Dataset items:
***

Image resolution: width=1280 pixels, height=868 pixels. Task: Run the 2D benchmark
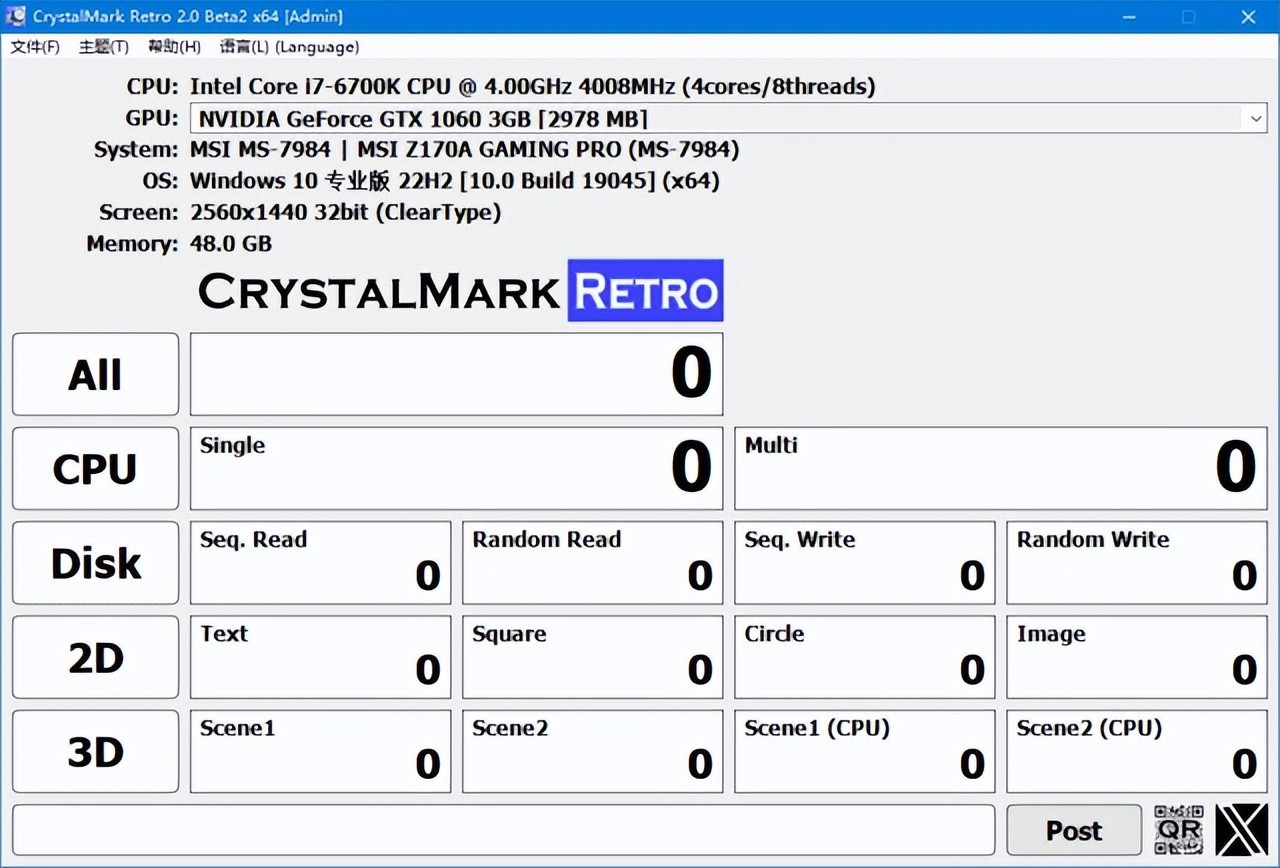pos(95,657)
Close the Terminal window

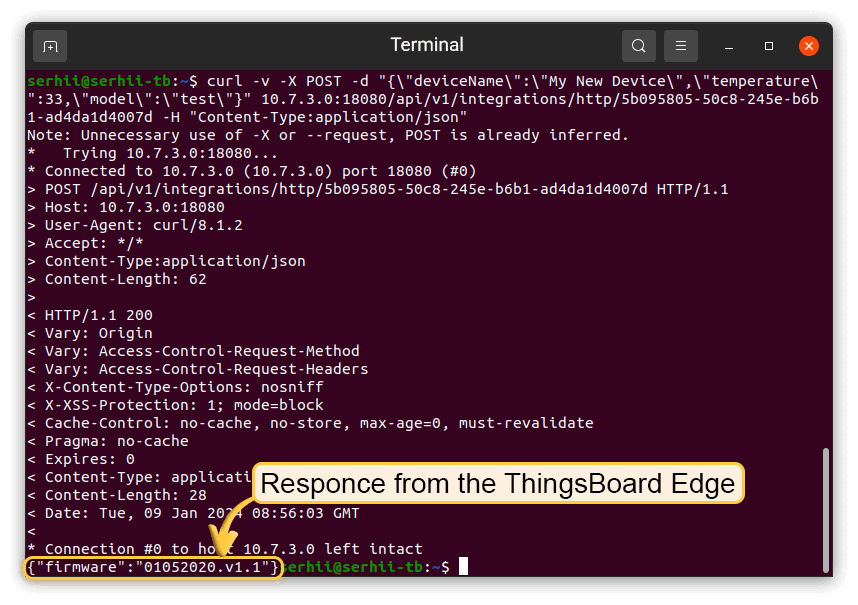pos(808,46)
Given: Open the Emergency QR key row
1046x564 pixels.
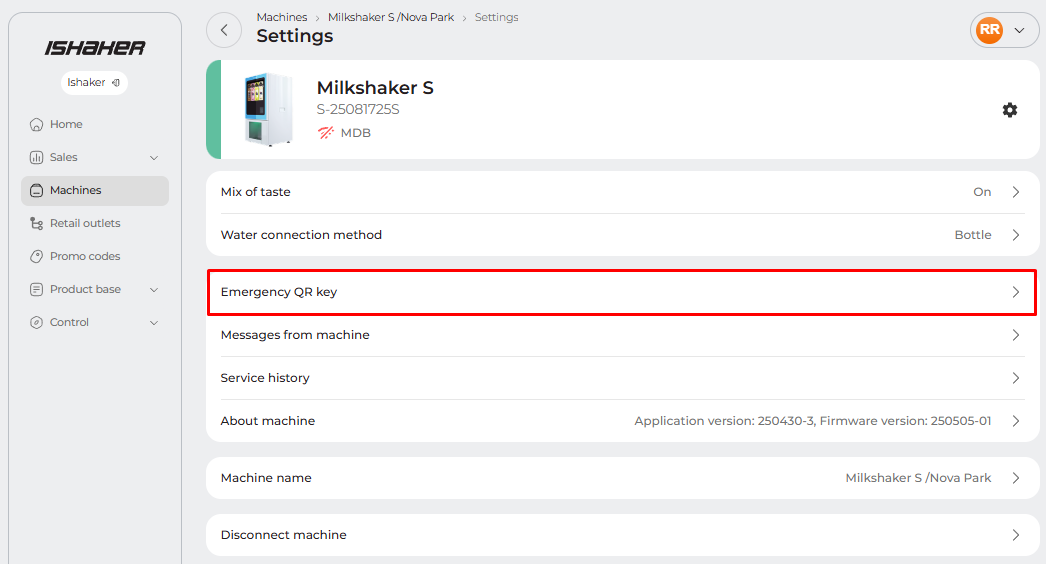Looking at the screenshot, I should pos(622,292).
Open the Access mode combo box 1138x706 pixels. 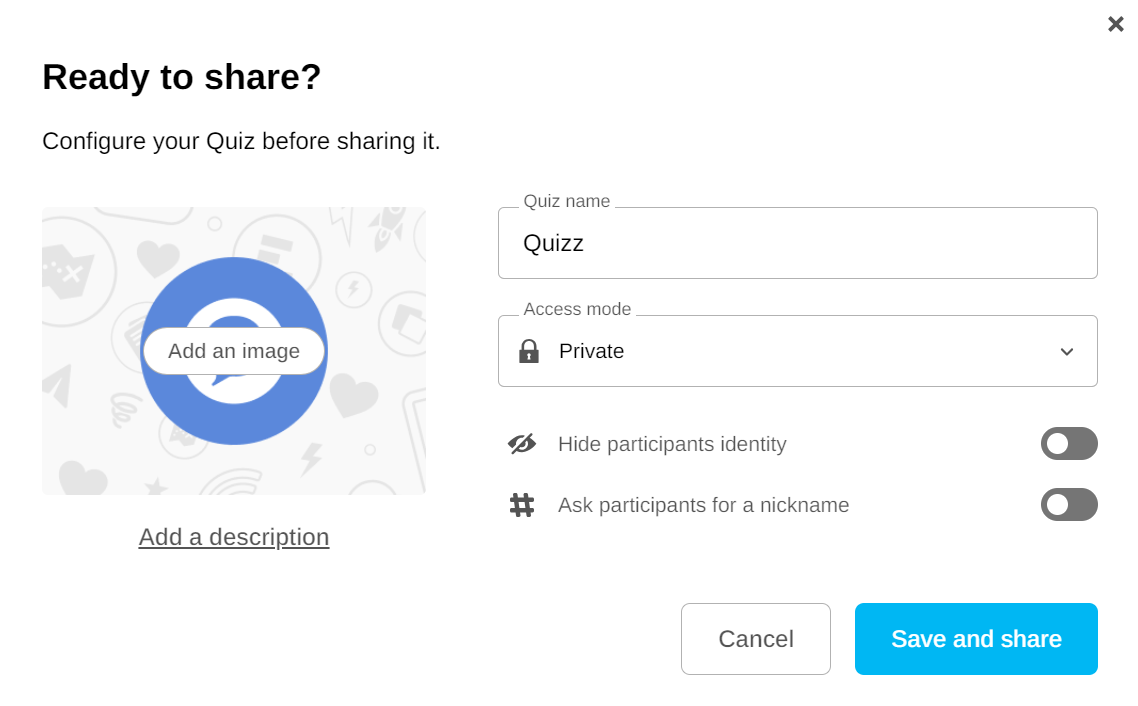coord(797,351)
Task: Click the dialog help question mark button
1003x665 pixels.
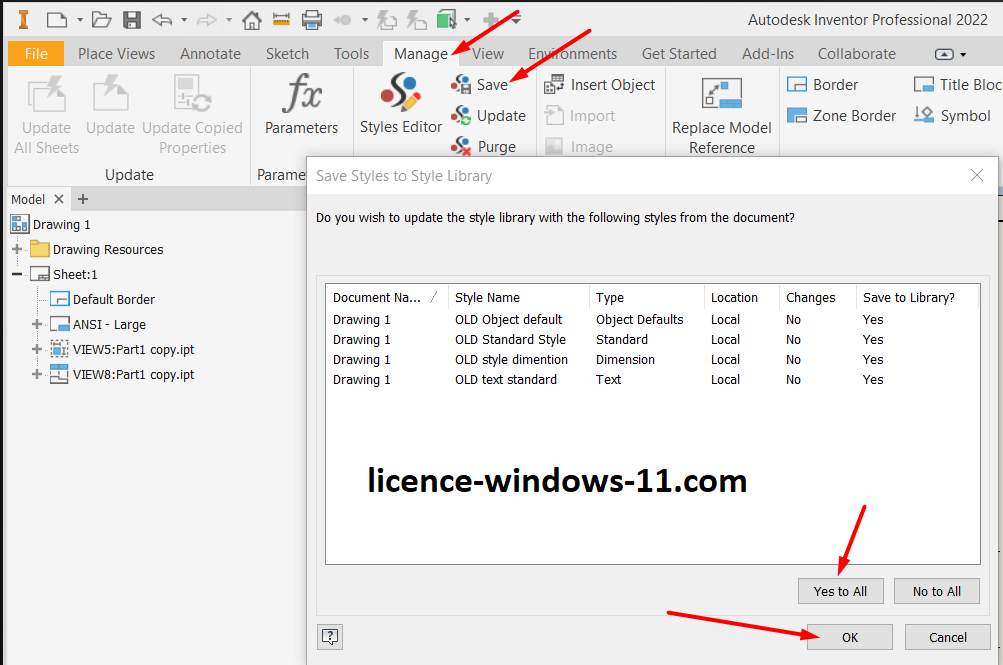Action: [330, 636]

***

> **What the task asks**
Rewrite the records as a numbered list, starting at the line that contains "Task: Click the" and running through the end of the records, with blank lines dropped. Leave the pictures out of your answer.

> **Task answer**
1. Task: Click the dialog help question mark button
2. 1003x665 pixels.
3. Action: [330, 636]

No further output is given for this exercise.